Stephen King opened my eyes up to a whole new world of complicated characters finding themselves in extraordinary circumstances where they had to navigate and change themselves in order to get through it. While his horror stories are almost always perfect in my eyes, the fact that he can write such moving stories in other categories as well is a testament to the power that he has. Sure there are some books where the “endings” are always nitpicked and found as a source of imperfection in his writing. But that in itself also taught me that you rarely get the ending that you want, both in novels and in life, so you might as well enjoy the ride. I found myself not hating the endings of some of his novels, but hating the fact that they were over. “The Stand,” in particular being one where I was first left with a sense of “What the fuck just happened.” But the more I thought about it, the more I realized that no ending would have made me happy. The ending always comes to quick when the ride is that enjoyable.

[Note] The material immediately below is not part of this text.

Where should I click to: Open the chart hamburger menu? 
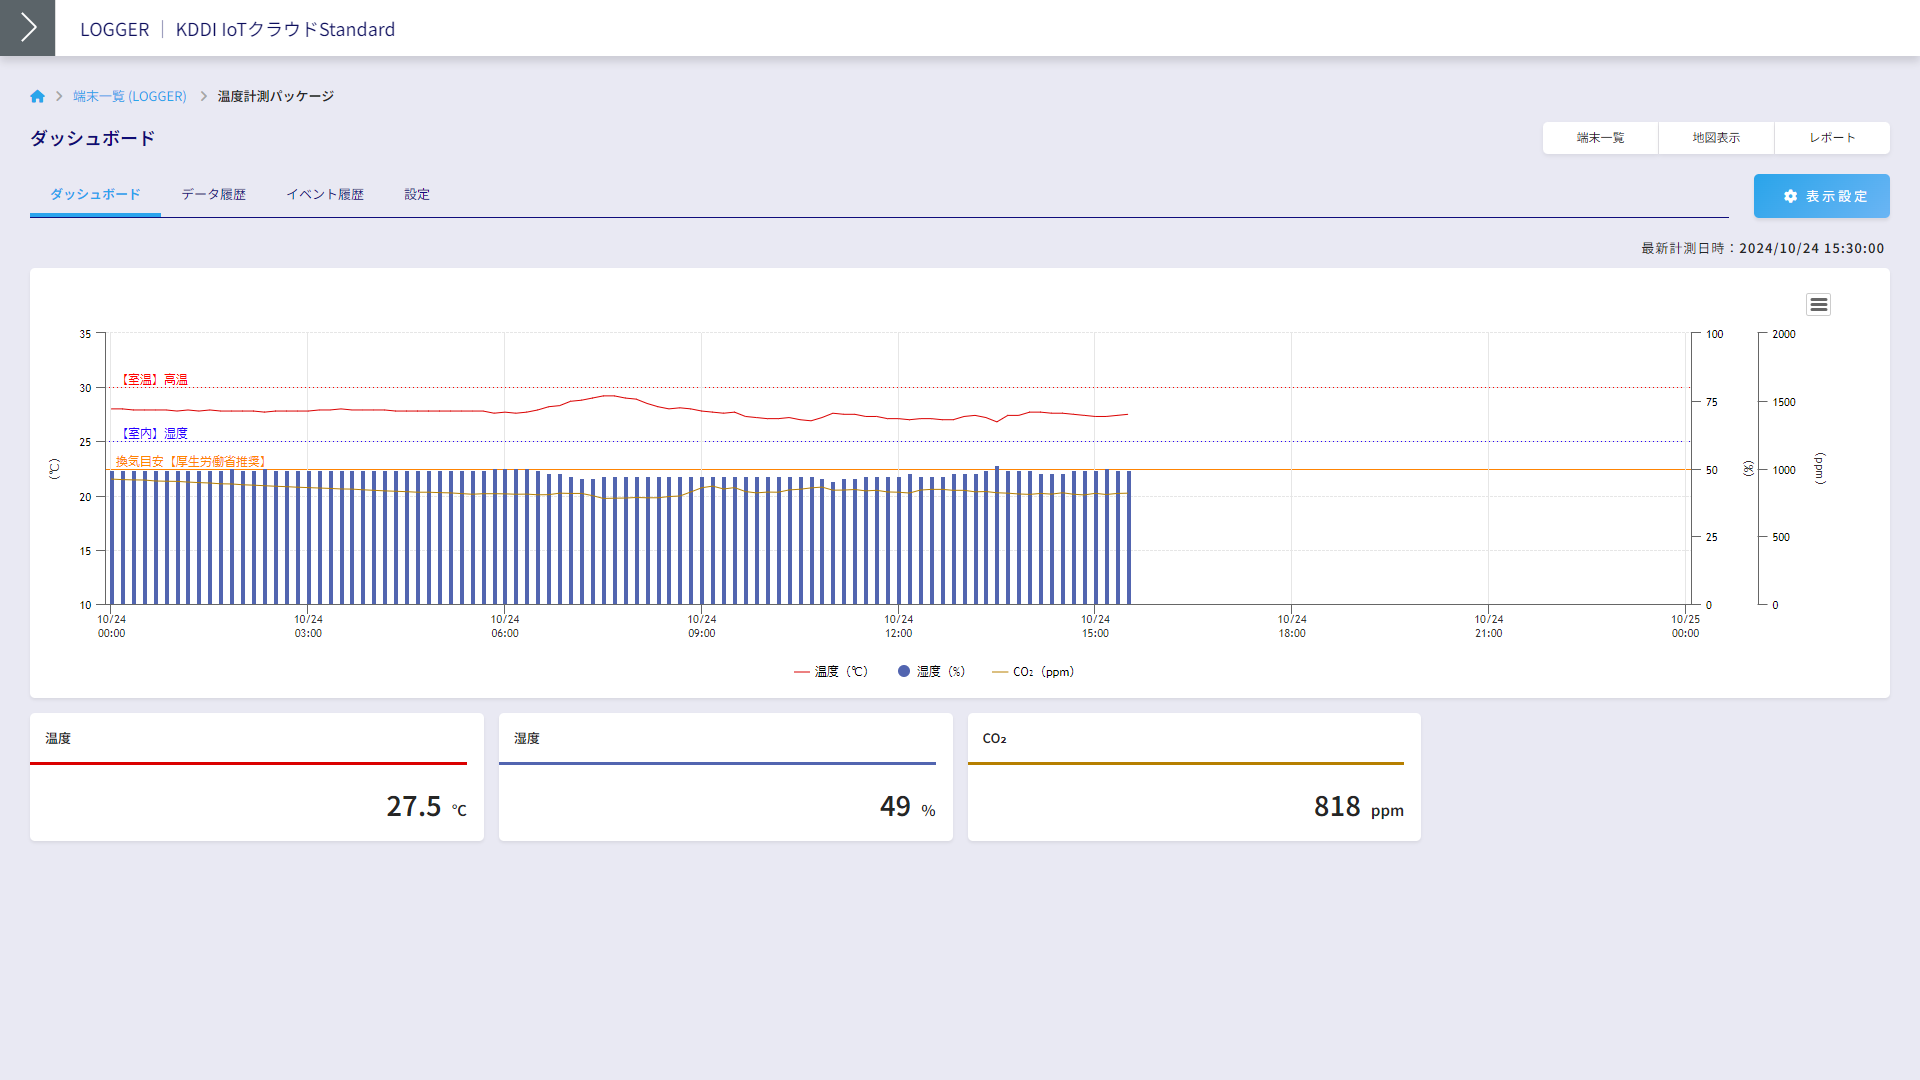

Although I love the way I ended my book, I also got the feeling that it ended too quickly. Likely because I had fallen in love with some of the characters the same way that Stephen King made me fall in love with his. That opinion is likely biased because I’m the one that wrote them. However, it also made me immensely proud of accomplishing something I had only dreamed of doing. I would be lying if I said that I didn’t shed a few tears writing the epilogue on “Cryo.” Whether those tears were from being sad as the story had come to an end, or because I was doing something that would have made the kid version of myself so proud I couldn’t really tell. A mixture of both I suppose. That being said, without discovering Stephen King through my mom’s books I don’t think I would have gained such an appreciation for the art of writing. So thank you mom, and thank you Stephen King.